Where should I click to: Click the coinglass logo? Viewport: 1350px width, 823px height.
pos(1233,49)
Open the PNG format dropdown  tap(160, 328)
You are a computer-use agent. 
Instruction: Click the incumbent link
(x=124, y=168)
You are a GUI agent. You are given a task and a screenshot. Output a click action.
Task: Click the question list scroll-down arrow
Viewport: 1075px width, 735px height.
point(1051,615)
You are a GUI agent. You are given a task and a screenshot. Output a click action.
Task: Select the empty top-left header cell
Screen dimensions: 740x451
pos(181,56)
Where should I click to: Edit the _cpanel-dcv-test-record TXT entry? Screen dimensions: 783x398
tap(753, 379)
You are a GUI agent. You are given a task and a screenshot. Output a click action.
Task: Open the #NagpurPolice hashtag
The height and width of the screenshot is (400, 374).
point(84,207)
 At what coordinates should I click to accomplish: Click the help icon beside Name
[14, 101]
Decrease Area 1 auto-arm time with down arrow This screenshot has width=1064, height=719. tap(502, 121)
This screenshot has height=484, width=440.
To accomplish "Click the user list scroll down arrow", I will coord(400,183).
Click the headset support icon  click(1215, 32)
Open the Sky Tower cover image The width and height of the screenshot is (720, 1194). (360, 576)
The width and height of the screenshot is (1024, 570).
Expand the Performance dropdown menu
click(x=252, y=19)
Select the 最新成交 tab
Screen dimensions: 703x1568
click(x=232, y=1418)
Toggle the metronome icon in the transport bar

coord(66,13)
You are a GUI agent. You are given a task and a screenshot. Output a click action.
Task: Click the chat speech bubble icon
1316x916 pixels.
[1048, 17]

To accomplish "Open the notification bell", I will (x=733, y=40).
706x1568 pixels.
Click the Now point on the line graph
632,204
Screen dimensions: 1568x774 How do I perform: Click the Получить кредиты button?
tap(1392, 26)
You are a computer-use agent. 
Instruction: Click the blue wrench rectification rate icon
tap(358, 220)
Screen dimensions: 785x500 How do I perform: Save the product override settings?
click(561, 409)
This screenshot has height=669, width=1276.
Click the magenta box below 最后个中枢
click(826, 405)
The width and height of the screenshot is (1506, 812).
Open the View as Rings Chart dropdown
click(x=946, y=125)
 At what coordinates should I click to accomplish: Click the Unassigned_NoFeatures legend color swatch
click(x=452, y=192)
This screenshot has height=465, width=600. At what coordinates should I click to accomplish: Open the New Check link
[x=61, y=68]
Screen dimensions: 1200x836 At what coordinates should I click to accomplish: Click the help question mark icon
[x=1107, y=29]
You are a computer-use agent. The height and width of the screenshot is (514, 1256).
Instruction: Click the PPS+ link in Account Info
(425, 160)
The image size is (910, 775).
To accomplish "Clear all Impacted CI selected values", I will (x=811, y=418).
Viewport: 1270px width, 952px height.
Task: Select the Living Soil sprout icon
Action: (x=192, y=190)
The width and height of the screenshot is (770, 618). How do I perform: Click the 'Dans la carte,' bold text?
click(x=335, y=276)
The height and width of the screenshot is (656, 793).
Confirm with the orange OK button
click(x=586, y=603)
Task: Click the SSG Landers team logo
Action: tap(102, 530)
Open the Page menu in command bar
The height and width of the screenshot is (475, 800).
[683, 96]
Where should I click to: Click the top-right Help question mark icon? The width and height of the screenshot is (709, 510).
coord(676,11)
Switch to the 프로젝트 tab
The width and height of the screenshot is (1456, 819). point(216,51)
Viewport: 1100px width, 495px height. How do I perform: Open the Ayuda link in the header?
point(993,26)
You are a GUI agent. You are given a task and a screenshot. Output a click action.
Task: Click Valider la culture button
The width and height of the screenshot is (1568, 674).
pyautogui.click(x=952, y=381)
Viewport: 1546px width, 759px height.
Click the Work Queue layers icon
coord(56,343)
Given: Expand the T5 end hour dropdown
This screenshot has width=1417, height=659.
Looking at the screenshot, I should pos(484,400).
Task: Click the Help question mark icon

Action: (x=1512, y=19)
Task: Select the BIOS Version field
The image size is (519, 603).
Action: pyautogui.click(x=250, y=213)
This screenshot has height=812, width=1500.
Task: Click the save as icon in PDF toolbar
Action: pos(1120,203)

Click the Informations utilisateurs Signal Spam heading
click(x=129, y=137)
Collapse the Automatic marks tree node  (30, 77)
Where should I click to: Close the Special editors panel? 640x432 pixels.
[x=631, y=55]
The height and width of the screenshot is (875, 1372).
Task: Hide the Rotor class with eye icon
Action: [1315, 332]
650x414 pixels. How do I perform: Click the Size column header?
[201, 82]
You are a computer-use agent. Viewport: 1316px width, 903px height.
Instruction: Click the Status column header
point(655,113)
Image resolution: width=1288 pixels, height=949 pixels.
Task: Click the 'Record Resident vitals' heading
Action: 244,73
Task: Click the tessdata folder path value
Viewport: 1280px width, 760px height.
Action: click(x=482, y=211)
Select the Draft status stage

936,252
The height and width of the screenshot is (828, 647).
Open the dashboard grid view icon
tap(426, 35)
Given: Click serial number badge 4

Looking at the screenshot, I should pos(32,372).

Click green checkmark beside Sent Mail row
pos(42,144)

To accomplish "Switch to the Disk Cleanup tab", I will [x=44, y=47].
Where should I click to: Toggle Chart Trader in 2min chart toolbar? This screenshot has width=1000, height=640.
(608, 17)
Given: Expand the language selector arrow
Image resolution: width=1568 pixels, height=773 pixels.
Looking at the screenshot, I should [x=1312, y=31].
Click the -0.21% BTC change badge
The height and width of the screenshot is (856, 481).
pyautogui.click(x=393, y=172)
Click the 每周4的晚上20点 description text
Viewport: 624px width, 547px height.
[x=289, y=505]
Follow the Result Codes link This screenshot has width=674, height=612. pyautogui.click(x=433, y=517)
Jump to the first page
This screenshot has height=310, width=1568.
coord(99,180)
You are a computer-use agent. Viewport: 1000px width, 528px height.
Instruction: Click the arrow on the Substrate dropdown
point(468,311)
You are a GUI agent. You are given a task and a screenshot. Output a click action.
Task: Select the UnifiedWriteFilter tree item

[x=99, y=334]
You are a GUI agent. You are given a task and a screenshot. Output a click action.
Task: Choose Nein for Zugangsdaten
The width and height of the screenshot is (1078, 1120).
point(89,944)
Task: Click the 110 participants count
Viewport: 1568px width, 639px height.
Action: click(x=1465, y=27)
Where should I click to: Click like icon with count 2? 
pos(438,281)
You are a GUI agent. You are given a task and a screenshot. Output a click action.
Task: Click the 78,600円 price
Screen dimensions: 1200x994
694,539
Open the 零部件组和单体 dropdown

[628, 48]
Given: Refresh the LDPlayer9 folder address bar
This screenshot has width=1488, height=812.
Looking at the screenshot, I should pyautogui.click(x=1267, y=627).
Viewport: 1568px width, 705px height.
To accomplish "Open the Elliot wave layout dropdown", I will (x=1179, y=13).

● ● ●

- **The problem**:
Could you find every line in the records above that has the string "computer" and copy it?

- **Completed task**:
You are a computer-use agent. 
You are a computer-use agent. 
You are a computer-use agent. The height and width of the screenshot is (514, 1256).
You are a computer-use agent. Viewport: 1316px width, 903px height.
You are a computer-use agent. Viewport: 1000px width, 528px height.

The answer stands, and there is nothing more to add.